Вот уже которую декаду Его Превосходительство генерал-губернатор Земли Желтогорской Лелий Силыч Рыдаев пребывал в нехорошем расположении духа. Недавно он побывал в Первопрестольной, где в очередной раз решался вопрос о его дальнейшем пребывании на посту генерал-губернатора. Несмотря на то, что он всем своим видом давал понять и окольничему, и постельничему, и конюшенному государя нашего батюшки, что устал, те и слушать не хотели. Государевых людей ныне в Земле нашей реками обильной, лесами густой, зверем пушным полной, рыбой толстобрюхой да икорной насыщенной, залежами всякими неизмеримой — полный дефицит.
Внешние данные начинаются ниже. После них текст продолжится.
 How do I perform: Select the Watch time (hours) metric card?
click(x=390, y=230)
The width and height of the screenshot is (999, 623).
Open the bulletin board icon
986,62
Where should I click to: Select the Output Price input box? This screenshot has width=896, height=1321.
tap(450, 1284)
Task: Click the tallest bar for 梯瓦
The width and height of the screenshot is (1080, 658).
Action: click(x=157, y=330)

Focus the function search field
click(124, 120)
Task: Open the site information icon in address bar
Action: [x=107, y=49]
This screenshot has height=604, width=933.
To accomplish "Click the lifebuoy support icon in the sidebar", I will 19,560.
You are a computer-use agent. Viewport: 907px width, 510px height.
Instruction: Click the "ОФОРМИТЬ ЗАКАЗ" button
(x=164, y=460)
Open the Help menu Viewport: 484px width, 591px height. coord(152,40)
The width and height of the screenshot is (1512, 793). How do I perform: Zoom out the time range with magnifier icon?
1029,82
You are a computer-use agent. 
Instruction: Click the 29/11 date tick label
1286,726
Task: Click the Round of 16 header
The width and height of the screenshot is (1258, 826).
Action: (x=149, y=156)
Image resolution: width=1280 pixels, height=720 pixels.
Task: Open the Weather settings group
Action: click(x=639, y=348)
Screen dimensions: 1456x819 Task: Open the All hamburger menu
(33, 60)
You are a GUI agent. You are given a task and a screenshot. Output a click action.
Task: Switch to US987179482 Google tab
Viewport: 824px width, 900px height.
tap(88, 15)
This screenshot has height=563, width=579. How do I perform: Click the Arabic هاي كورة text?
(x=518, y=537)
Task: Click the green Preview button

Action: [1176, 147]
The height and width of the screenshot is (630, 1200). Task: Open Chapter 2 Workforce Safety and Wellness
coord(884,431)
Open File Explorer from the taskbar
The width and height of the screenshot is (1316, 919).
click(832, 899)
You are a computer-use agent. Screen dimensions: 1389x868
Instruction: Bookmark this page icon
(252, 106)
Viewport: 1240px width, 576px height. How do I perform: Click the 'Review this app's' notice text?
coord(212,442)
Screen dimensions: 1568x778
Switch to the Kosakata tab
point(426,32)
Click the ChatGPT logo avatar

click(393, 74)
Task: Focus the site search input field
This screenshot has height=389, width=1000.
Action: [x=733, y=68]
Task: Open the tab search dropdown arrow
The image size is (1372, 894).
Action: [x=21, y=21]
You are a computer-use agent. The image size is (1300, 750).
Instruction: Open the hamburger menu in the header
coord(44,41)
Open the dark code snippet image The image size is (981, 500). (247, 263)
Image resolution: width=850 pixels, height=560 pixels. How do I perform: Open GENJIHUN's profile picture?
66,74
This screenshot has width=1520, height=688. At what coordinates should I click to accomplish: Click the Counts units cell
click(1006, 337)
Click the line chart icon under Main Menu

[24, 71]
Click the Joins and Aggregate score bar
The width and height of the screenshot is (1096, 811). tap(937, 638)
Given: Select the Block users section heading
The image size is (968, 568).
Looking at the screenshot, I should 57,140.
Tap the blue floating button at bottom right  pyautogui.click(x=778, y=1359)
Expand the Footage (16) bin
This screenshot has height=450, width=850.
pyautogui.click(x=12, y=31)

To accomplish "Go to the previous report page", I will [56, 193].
Хочешь не хочешь, а придется править. Править-то нетрудно, трудно правильно править.


Это раньше было легко, когда шпицрутены, шомпола да розги находились в широком доступе, а теперь — захочешь кого запороть — разрешение проси, да еще и согласуй его с разного рода столоначальниками, да всякими уполномоченными по милосердию, страстостерпию и целомудрию. Одного пороть нельзя, ибо слишком млад, другого потому, что слишком стар, третьего потому, что полу противоположного, а четвертого попробуй запори, так челобитными Государя-батюшку достанет, что потом не сдобровать.

Раньше вон Сибирь была — рукой подать. Чуть, кто нарушил вековые традиции, так его можно было отправить в вечные снега, в суровые морозы, в какой-нибудь дальний острог, где слышны только волчьи голоса, да и то по праздникам.

Вот и приходится теперь одними только разговорами брать. А народец наш так обленился, что уже и шагу без стимуляции сделать не может. Работать разучились все — от простого лапотника, до высокопоставленного столоначальника. И вот ведь, бестии, все считают, что им жалование казенное все равно платить должны независимо от результатов труда. Разленился народ, распоясался. Вон уже ропщут генерал-губернаторы из других провинций и уделов. Просят Государя-батюшку нашего вновь ввести шомпола, да розги, да Сибирь лютую, да каторгу бессрочную. И ведь теперь не против каких-нибудь вольнодумцев-вольтарьянцев, а против лодырей, да хапуг, дармоедов и захребетников приподлейших...

Тяжело быть ныне Его Превосходительством. Если бы Лелий Силыч знал, как тяжело, он бы ни за какие коврижки не согласился бы обменять тихую, хлебосольную, да нейтральную должность предводителя дворянства на беспокойную, да зело ответственную, суетную и бестолковую жизнь генерал-губернатора. Но теперь ничего не поделаешь, придется, как некогда Государь наш лет пять, а то и больше, трудиться, как раб на галерах.

Наш генерал-губернатор по-прежнему жил в удушьях внешнего долга. В возглавляемой им губернии не хватало денег. Мало того, что их не хватало для решения насущных вопросов, так их не хватало, чтобы платить этим банкирам толстопузым, которые однажды вовлекли Землю нашу в долговую кабалу и с тех пор извлекать ее обратно никак не хотели.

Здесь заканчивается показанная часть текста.